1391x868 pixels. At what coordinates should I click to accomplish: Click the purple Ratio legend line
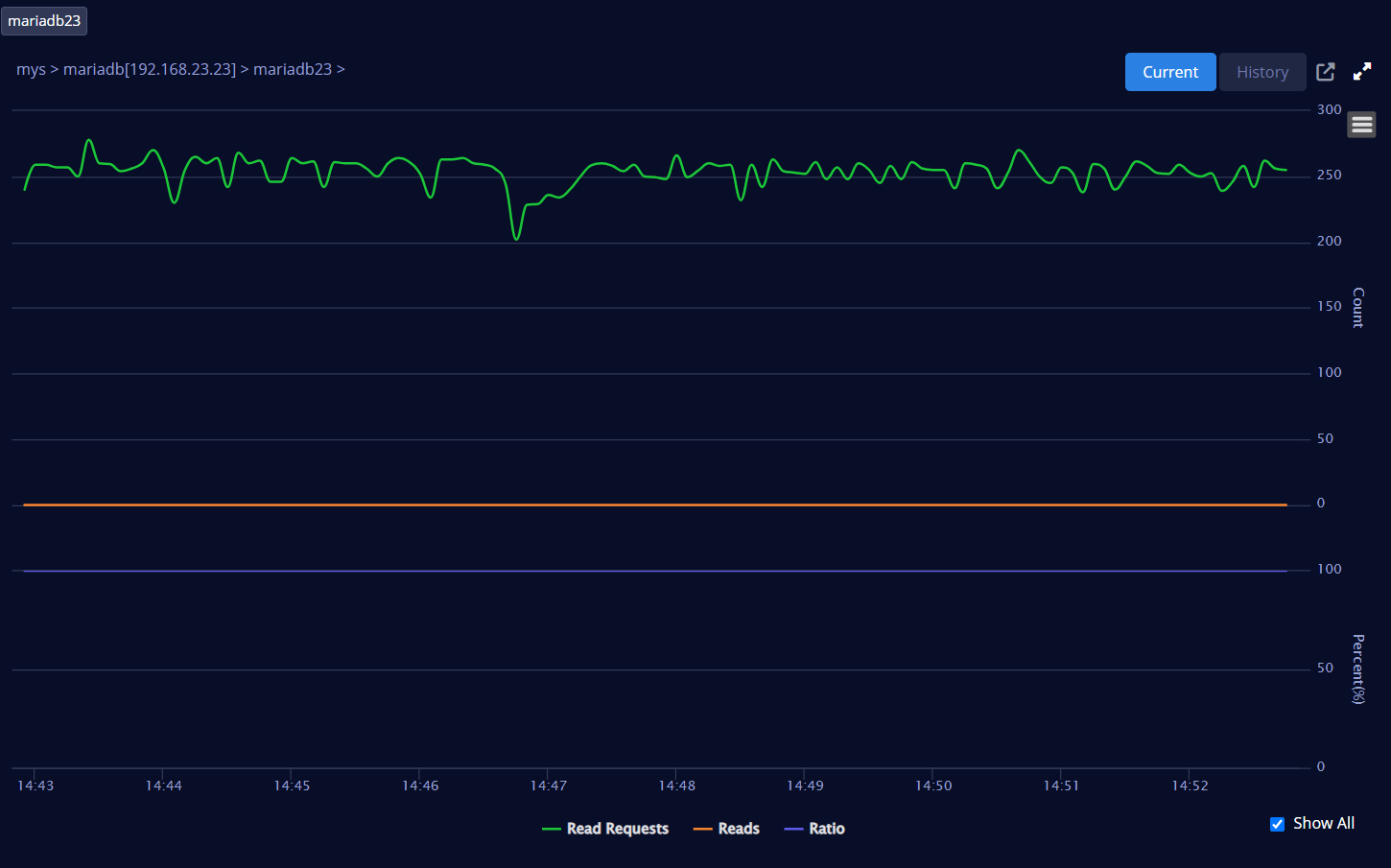click(x=793, y=829)
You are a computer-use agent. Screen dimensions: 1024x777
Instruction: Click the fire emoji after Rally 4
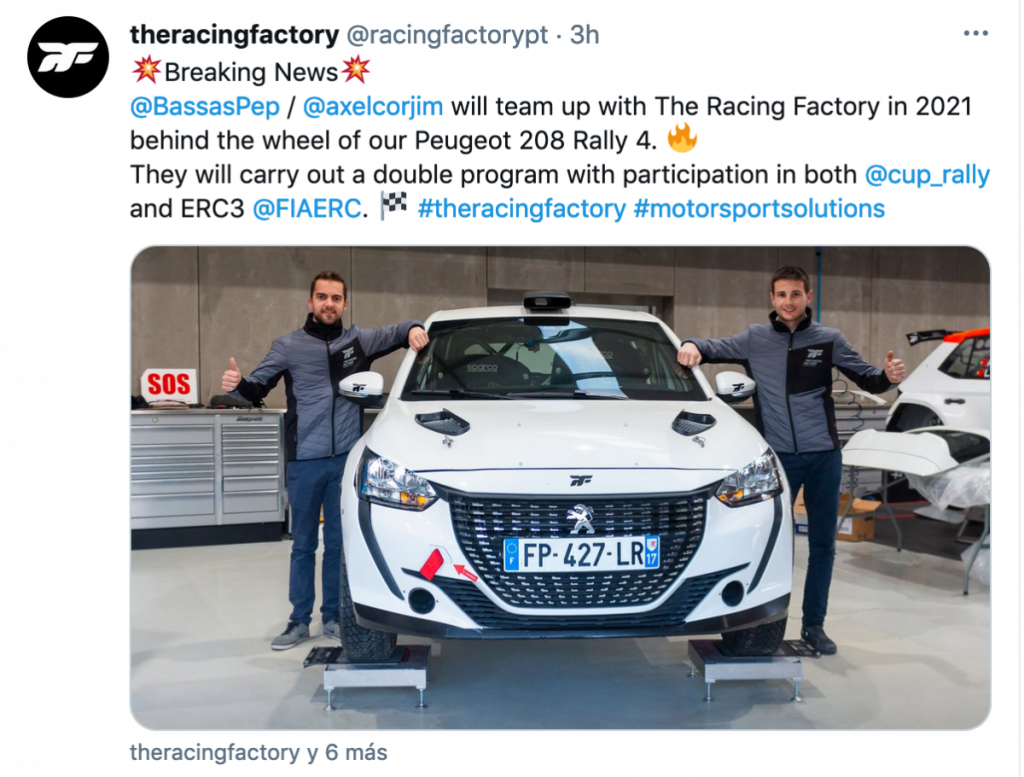(x=682, y=138)
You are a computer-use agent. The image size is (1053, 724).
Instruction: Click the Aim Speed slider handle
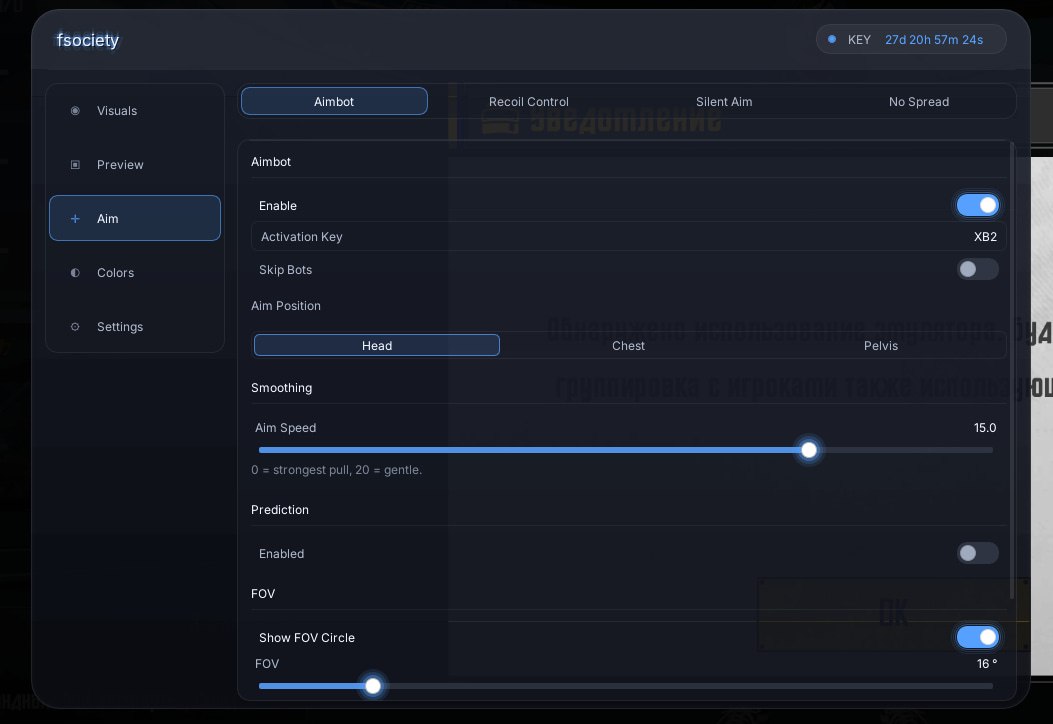click(809, 450)
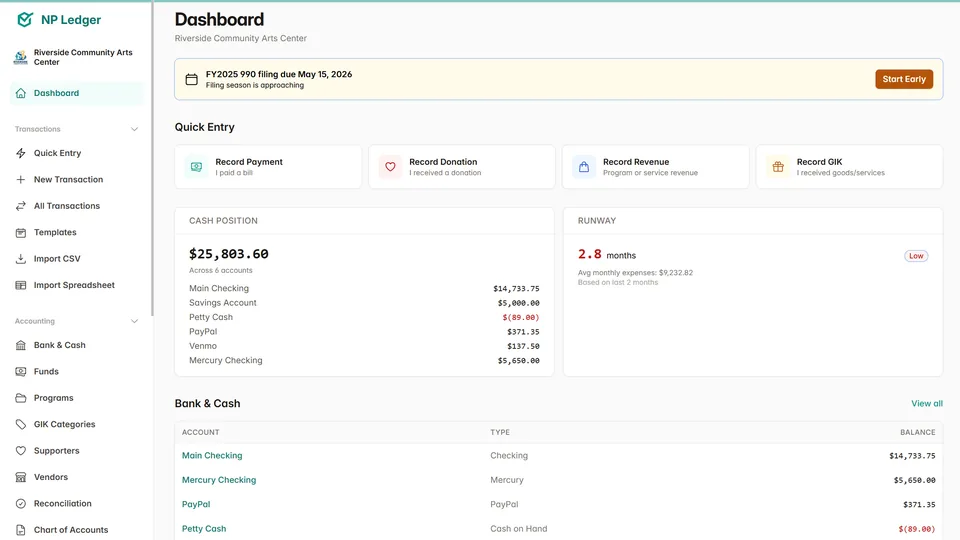The width and height of the screenshot is (960, 540).
Task: Select the Supporters heart icon in sidebar
Action: click(21, 451)
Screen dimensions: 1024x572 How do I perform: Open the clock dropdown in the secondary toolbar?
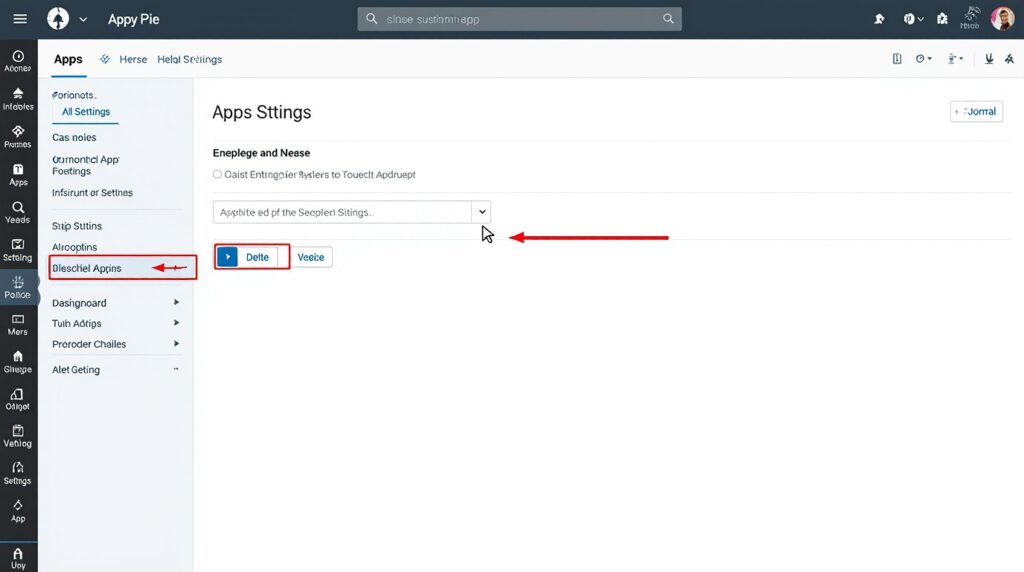[x=924, y=59]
● ● ● ●
Problem description
Wherever a line in the entries holds "agent", copy that line.

Exercise response
You are a computer-use agent. Screen dimensions: 1024x777
You are a computer-use agent. The image size is (1053, 724).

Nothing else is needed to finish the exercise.